DC has a G’nort load of April Fool’s day covers out this week, which is to say gatefold covers that reveal hidden, unexpected plot points when you unfold them. Take for example Action Comics #19…Someone is trying to kick Superman’s big blue behind with Lex Luthor’s power suit, but it ain’t Lex. Flip the gatefold cover to reveal the mysterious bruiser, though I think the smart money is on (Wait for it) Muhammad Ali! He’s back, he’s pissed, and ready for a rematch!   Some of these new gatefolds will find their main characters replaced, defeated and re-robed, while other covers illuminate stunning plot twists, identities and WHO-KNOWS-WHAT?!   Marvel, on the other hand, has the far from surprising Age of Ultron #4 (though the twist at the end of #3 was fun.) Another hot book from the house of M this week is Superior Spider-Man #7. After the last issue, you know, the one where “Doc Oc as Spidey” beat the living tar out of two ridiculous super villains on live TV, the Avengers confront our our two fisted hero and tell him he’s out of line and a job.  

WACKY FUN

Abe Sapien Dark and Terrible #1 sees everybody’s favorite fish man out of a coma and mutated into a new monster, but what kind? IDW Has a SLEW of amazing titles this week, including Transformers Spotlight: Trailcutter (a.k.a. Trailbreaker,) Teenage Mutant Ninja Turtles Classics Vol. 4 (with some incredible cartooning by Mark Bode) and Popeye #12. This last title is truly the greatest comic out this week for anyone over 60, as it will feature Popeye the sailor meeting Barney Google (with his goo-goo-googily eyes!)   Barney Google is one of the first EVER comic strip characters.
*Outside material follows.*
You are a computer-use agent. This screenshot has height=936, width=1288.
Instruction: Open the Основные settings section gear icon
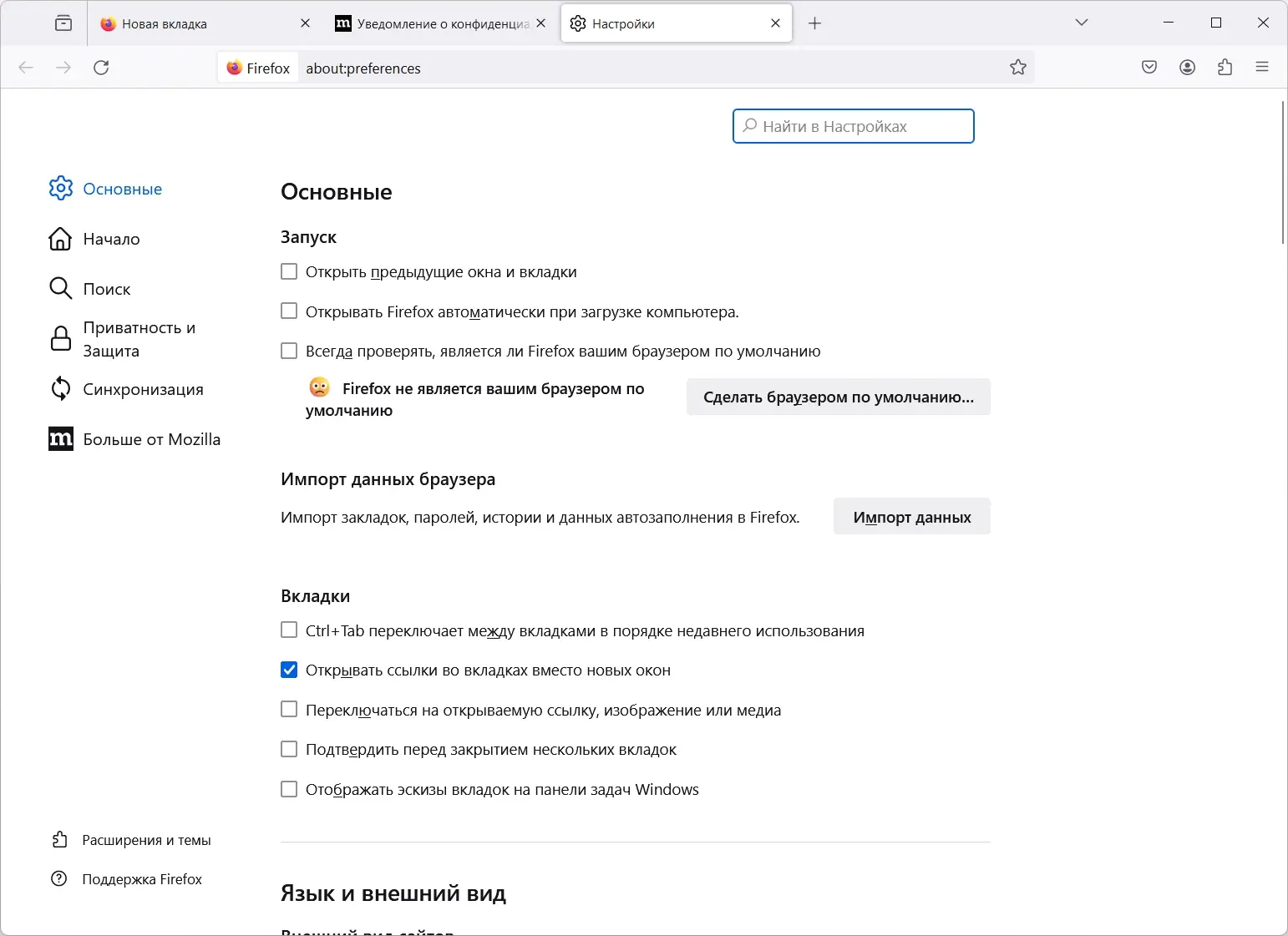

Again, this isn’t too big a deal to anyone who isn’t a comics historian, but Roger Langridge continues to put out a comic which is both forward thinking and nostalgic…and hilarious.   Which brings me to a strange point; Where are the humor comics?  

GONE DRY

About the closest one can come to a humor book this week is Deadpool #7, and that is still a super hero comic. With the Hollywood Super Hero movies still cleaning up at the box office (and I will admit I predicted this would be over by now) it is hard to find room on the shelf for titles not supported by a film or television franchise. Heck, plenty of the books that aren’t on video yet are supported by backers who would like to see their supported titles become the next Walking Dead or Kick-Ass.   Ever since Keith Giffen and J.M. DeMatteis hit the comic book scene, the trend has been to temper the super hero action with sporadic humor to keep things popping…or if that fails to take obscure characters and go straight out silly with it.   Giffen and DeMatteis have a new space DC book coming down the pipe called Larfleeze, who is a crazed, fuzzy fanged Orange Lantern out to make a name for himself in the universe. This WILL be added to my pull list…if it isn’t some April Fools joke.   Regardless, Our humor has become as grim and gritty as our heroes. I challenge you, talents of the comic book world, to make some good ole’ fun and goofy books again. DO IT, or I’ll blow up the Pentagon! (April fools! I won’t really blow up the Pentagon. That would be craz- Hold up a moment. There’s a knock at the mouth of my undisclosed cave. Why Hello there, Secret Service! Boy, you guys work fast! Well, gotta’ run now, I’m off to Gitmo for suspicion of being a terrorist. I hope they have comics on the boat ride down. Hopefully we’ll see you all next week…are any of you readers lawyers?)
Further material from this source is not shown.